ISSN: 1391 - 0531
Sunday January 13, 2008
Vol. 42 - No 33

A new saga for e-books

Techno Page By Harendra Alwis

A new chapter is unfolding in the saga of the long awaited e-book, making a fresh bid to deliver on the promises and hype made in its infant years. Giants like Adobe have been busy throwing their mighty weight behind new e-book formats, while Amazon plans to unveil an e-book reader called Kindle.

Google has already built up a massive archive of digitised books that it plans to make accessible to surfers and a price and Sony has joined in with portable e-book readers of its own.

Perhaps someone felt that it was too good an idea to rust away without making a bit of money from it, because none of the systems mentioned above are compatible with each other – which is one of the main reasons e-books never became as popular as they were hyped up to be nearly a decade ago.

To dwell on the profit-oriented behaviour of e-book developers and device manufacturers, and hark the fact that publishers have been 'dinosaurs' in their fear of new technology rather than adopting it, or even the gross over pricing of e-books, would be to get lost in the overly complex analysis of a simple problem.

Portable CD music players were popular because they were a huge improvement from portable cassette players in terms of quality, power consumption and most importantly the number of songs they could carry. Yet it was whipped out into extinction overnight by the iPod which was not only ultra portable but improved tremendously on the CD players weaknesses – even getting rid of the need to change CDs on the go.

E-book readers on the other hand, are seeking to compete with – if not replace, a product that has remained virtually unchanged for millennia. The look and feel of books has not changed in a thousand years – simply because they have reached perfection. To be fair, e-readers offer enormous storage capacity, search and navigation, and is consequently well suited for reference books, encyclopaedias and mixed media.

On the other hand, paper books are universally compatible, never needs batteries of re-charging and offer the intangible romance and intimate connection that only the rhythmic flipping of pages and the gradual swelling of pages on the left hand and diminishing thickness of pages on the right hand can entice in their readers.

In that sense, the e-reader not only seeks to solve a problem that does not exist, but buy itself will cause more problems than it can ever hope to solve.

Make no mistake; e-books and e-readers are here to stay and will soon gulp down a tangible portion of the publishing industry, but those who await the demise of the hardcover and the paperback will not live long enough to see their prophesies fulfilled. Write into and share your thoughts.

Improve your computer literacy

MEMS, or micro-electromechanical systems, is the name of a micro fabrication technology used in making systems-on-a-chip (SoC) that embeds mechanical devices such as fluid sensors, mirrors, actuators, pressure and temperature sensors, vibration sensors and valves in semiconductor chips. MEMS combine many disciplines, including physics, bioinformatics, biochemistry, electrical engineering, optics and electronics. Typical MEMS devices combine sensing, processing and/or actuating functions to alter the way that the physical world is perceived and controlled.

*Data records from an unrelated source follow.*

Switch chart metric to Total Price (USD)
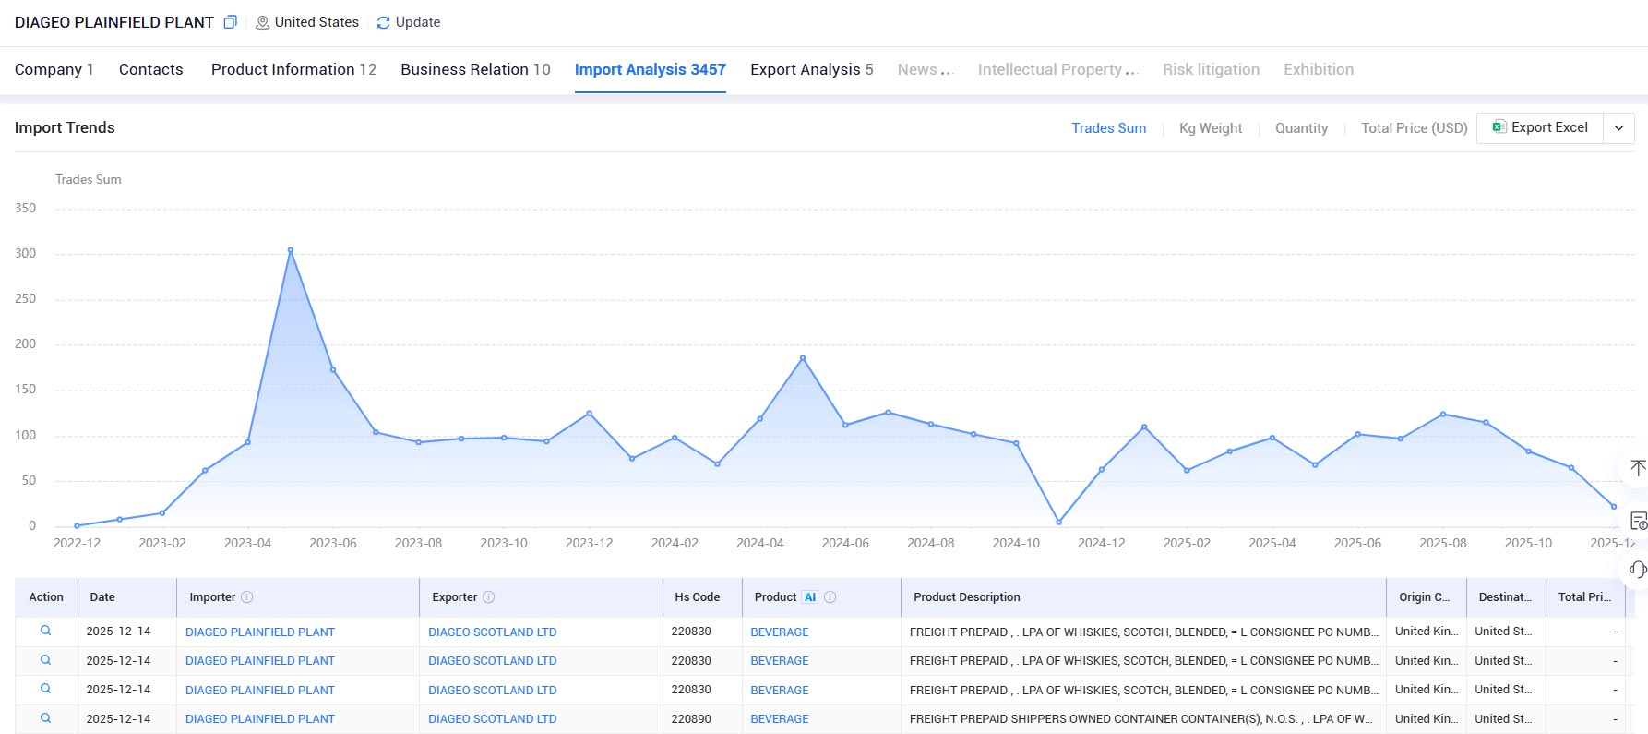The image size is (1648, 734). pyautogui.click(x=1414, y=128)
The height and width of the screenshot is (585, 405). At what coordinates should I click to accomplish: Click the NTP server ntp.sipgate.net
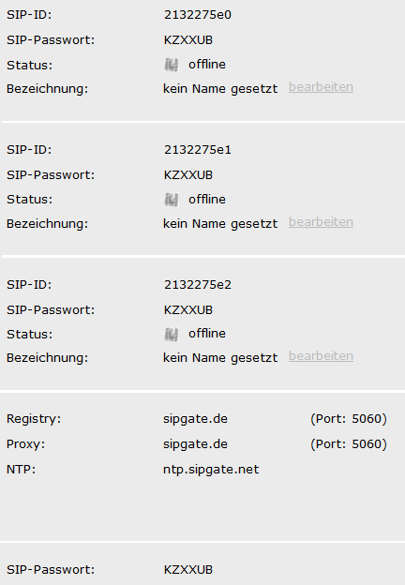[211, 470]
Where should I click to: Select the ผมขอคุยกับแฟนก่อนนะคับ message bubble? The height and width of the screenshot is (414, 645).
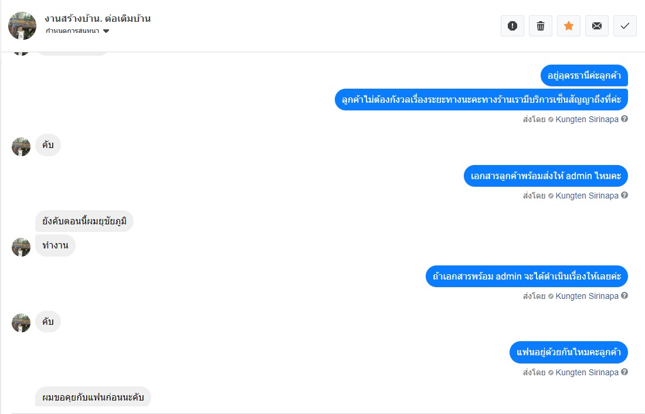tap(93, 397)
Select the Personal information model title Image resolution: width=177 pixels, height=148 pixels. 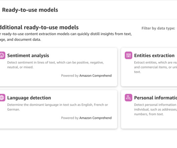pos(156,98)

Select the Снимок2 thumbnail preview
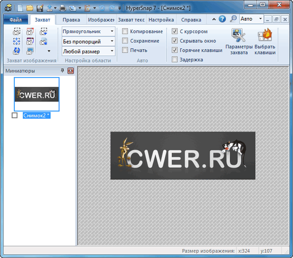[37, 94]
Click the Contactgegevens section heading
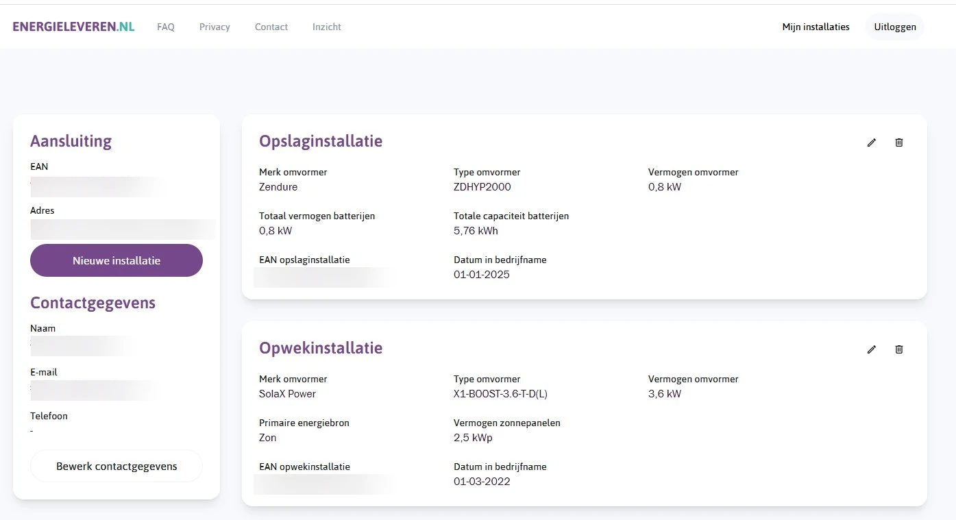This screenshot has width=956, height=520. [93, 303]
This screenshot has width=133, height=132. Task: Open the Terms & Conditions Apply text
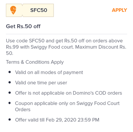[x=35, y=62]
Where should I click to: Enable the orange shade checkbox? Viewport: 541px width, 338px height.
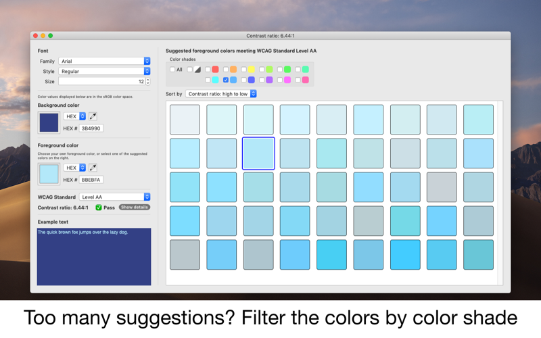pyautogui.click(x=226, y=69)
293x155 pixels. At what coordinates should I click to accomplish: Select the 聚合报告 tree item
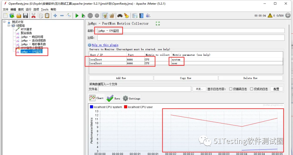click(x=26, y=33)
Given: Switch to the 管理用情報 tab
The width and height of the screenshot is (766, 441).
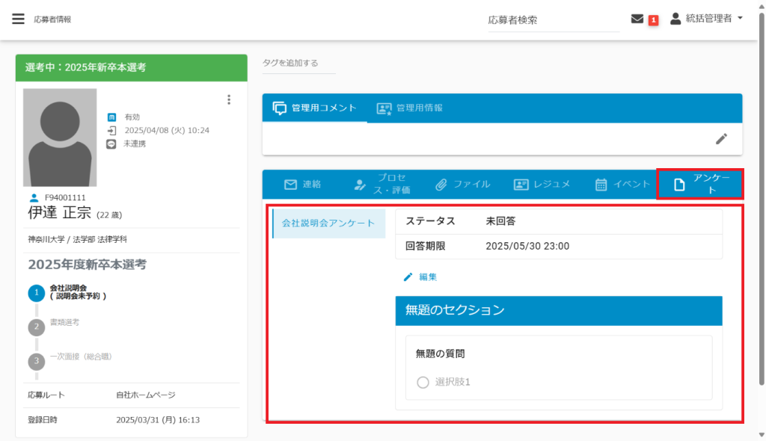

They typically combine two or more electrical, mechanical, biological, magnetic, optical or chemical properties on a single microchip. MEMS devices are already used in such fields as the automotive industry, where they are incorporated into airbag and vehicle control; medicine, where they are used to control medication dosing and control medical devices such as pacemakers; and construction, where they are used in building materials that can sense changes in environmental stresses.

In a MEMS system, the integrated circuits (ICs) are considered the thinking part of the system while MEMS provides active perception and control functions. MEMS devices are divided into two different categories: microsensors that detect information and actuators that respond to information. MEMS are sometimes referred to as microsystems, abbreviated MST.


Last week, Bill Gates walked onstage for what is likely to be his last keynote address as a full-time Microsoft employee. His soon-to-be diminished role in Microsoft however doesn't mean he's about to stop predicting the future. During his address to a packed crowd of thousands, Gates lay to rest what he called the "first digital decade" and laid out his vision for the next decade. Gates predicted that the next ten years will be characterized by high-definition everywhere, constant connection to one another and the Internet, and the onset of more natural user interfaces like gestures and visual recognition. "This is just the beginning," he said. "The trend here is clear.

All media and entertainment will be software driven. The second digital decade will be more focused on connecting people. It will be more focused on being user-centric." A Microsoft Research-developed visual recognition technology demonstrated during the keynote represents perhaps Microsoft's best example of this vision. The phone software, which Gates said would someday be included in Windows Mobile devices, recognizes people, for example telling Gates that his co-star on stage, Robbie Bach, president of Microsoft's entertainment and devices division, owed Gates $20. Pointing the device at a theatre allowed Gates to buy a ticket to a show, and the phone used a three-dimensional visualization to guide Gates toward a restaurant where he had reservations.